C型肝炎病毒為單股正向RNA病毒，感染宿主後可在內質網上轉譯成一多蛋白質前驅物，藉由細胞及病毒本身的蛋白酶切割後產生結構性和非結構性蛋白質；非結構性蛋白質NS3由631個胺基酸組成。過去研究指出NS3可造成細胞轉型，也讓細胞可以在低血清的環境生長。實驗室先前研究發現，NS3蛋白質在NS4A蛋白質的輔助下會發生內部截切，且主要內部截切產物NS3(1-402)，相較於全長NS3有更高轉型能力。過去也有報導指出，由肝癌病人所分離出的肝細胞有JNK過度活化的現象。JNK的下游轉錄調控因子c-Jun屬於致癌蛋白質，可促使細胞轉型，與肝癌的發生有關。c-Jun的活化可促使與細胞增生、生長和凋亡相關的基因表現。本研究的目的在進一步探討NS3造成的細胞轉型能力是否藉由影響c-Jun的表現或是功能所致。由免疫沉澱及GST pull down的分析，發現NS3可與c-Jun形成複合物。當同時表現c-Jun及NS3全長或NS3(1-402)時，c-Jun表現量有下降的情況，而NS3(369-631)對c-Jun表現量則無明顯影響。另一方面，在冷光酶報導基因分析實驗中則見到NS3(1-402)及NS3 RNA binding domain NS3(327-484)對於c-Jun轉錄功能有抑制的作用，但NS3全長及NS3(369-631)則無明顯差異。分析細胞表現NS3的過程中對於JNK訊息路徑的影響時觀察到，相較於控制組，表現NS3的細胞JNK活化的時間較長，而內生性c-Jun的表現量則有下降的趨勢，可看出NS3可對JNK及c-Jun造成影響。因此推測，NS3可藉由影響JNK的活化，干擾下游c-Jun的功能，而影響細胞內JNK-c-Jun訊息傳遞路徑。

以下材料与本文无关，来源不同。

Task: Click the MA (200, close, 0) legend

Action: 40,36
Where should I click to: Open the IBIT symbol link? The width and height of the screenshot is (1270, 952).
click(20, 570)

Hepatitis C virus (HCV) is a single-stranded, positive-sense RNA virus that encodes a polyprotein precursor at endoplasmic reticulum. The precursor is further processed into structural and nonstructural proteins by cellular signal peptidase and viral proteases. The nonstructural protein 3 (NS3) consists of 631 amino acids. Previous studies have shown that NS3 can transform cells and help them growth under low serum condition. Studies in our laboratory have demonstrated an internal NS3 cleavage activity, the major cleavage product NS3(1-402) has a higher transforming activity than the full-length NS3. In addition, JNK activity was remarkably increased in hepatocytes isolated from hepatocellular carcinoma patients. The downstream effector c-Jun possesses a transforming activity and is an oncogenic protein associated with hepatocellular carcinomas. C-Jun is a transcription factor that can induce gene expression involved in cell proliferation, growth, and apoptosis. To investigate whether NS3 affects the expression and transcriptional regulation of c-Jun, co-immunoprecipitation and GST pull down assay were performed. The results demonstrated interactions between c-Jun and both the full-length NS3 and its subdomains. Co-expression of NS3 or its subdomain NS3(1-402) significantly reduced the expression level of c-Jun, but NS3(369-631) had only a little effect. On the other hand, the transcription activity of c-Jun was reduced by NS3(1-402) and NS3(327-484) but neither the full-length NS3 nor the NS3(369-631). In addition, cell expressing NS3 showed a prolonged activation of JNK as compared to the control cells, the endogenous downstream effector c-Jun was also reduced. These results indicate a role of NS3 in regulating JNK-c-Jun signaling pathway.